Why in-store branches merit a second look

During the past decade’s nonstop predictions of the pending obsolescence of bank branches, I’ve suggested that the biggest strengths of an often-misunderstood type of branch have become more valuable than ever.

When making that point to groups, I often include a picture of myself at my first banking job. That job was manager of a 450-square-foot, three-teller window branch inside of a Winn-Dixie supermarket. Yes, the jokes practically write themselves.

It didn’t take high-level management thinking to realize that, in that situation, you wouldn’t be impressing potential customers with your facilities. Plus, even someone new to banking could quickly see that banking products were rather homogenous across competitors. We all offered similar services, at similar rates and with similar fees.

In that situation, you realize that the only true differentiator you have is your team. If a customer is going to choose you, it is going to be because of you and your efforts to earn their business. It was during that period that one of my first banking mantras was formed: “Customers do not bank with buildings. Customers bank with people.”

EXERCISE DATA:
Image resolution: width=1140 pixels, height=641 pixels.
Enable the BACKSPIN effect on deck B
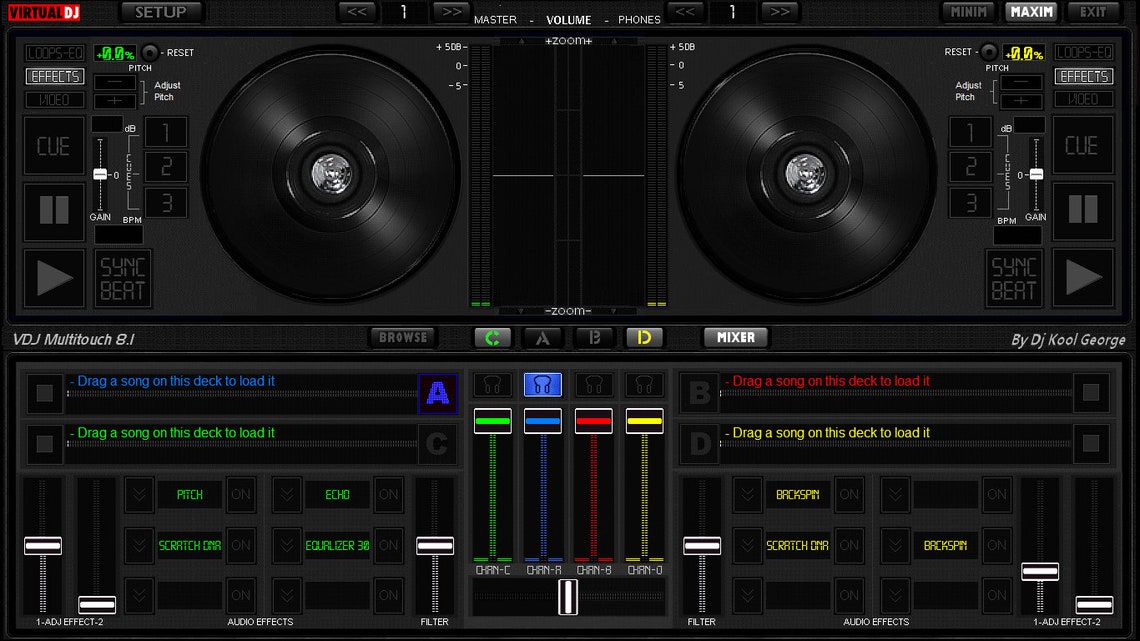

WORK INSTRUCTIONS:
1 - Set down the passage of the in-store branches text exactly as it appears, starting with "Why in-store branches" and going on through "practically write themselves.".
2 - Resume the text on in-store bank branches from the point where it stops.

RESPONSES PER TASK:
1 -
Why in-store branches merit a second look

During the past decade’s nonstop predictions of the pending obsolescence of bank branches, I’ve suggested that the biggest strengths of an often-misunderstood type of branch have become more valuable than ever.

When making that point to groups, I often include a picture of myself at my first banking job. That job was manager of a 450-square-foot, three-teller window branch inside of a Winn-Dixie supermarket. Yes, the jokes practically write themselves.

2 -
I explain to groups, all these years later, that in-store banking remains in my DNA. In-store bankers grasp the fact that in an ever-more-competitive and technology-driven industry, our people remain our true differentiators.

That said, as we face the challenge of diminishing visits to branches, face-to-face contact with tens of thousands of people each week is an asset of increasing value.

When your place of business is no longer a regular destination for most customers, being physically present at a place that is a regular stop becomes a sound strategy. In an increasingly online banking world, convenient and conspicuous physical presences stand out like few things can.

The most common argument critics have made against in-store and other “alternative” branches in the past has been that their deposit levels have been below those of stand-alone branches.

The superior production of new accounts, and the higher fee-generation of in-store branches are frequently ignored, as are the number of transactions handled by many in-store branches. Banks with in-store branches quite frequently find that customers vote with their feet, using in-stores more than other in-market branches.

Institutions operating in-store branches also frequently find that the customer satisfaction scores of their in-stores tend to be higher than other branches. Convenient and frequent access to bankers builds customer fondness.

Sure, there have been scores of banks who have failed over time in their attempts to succeed in in-store banking.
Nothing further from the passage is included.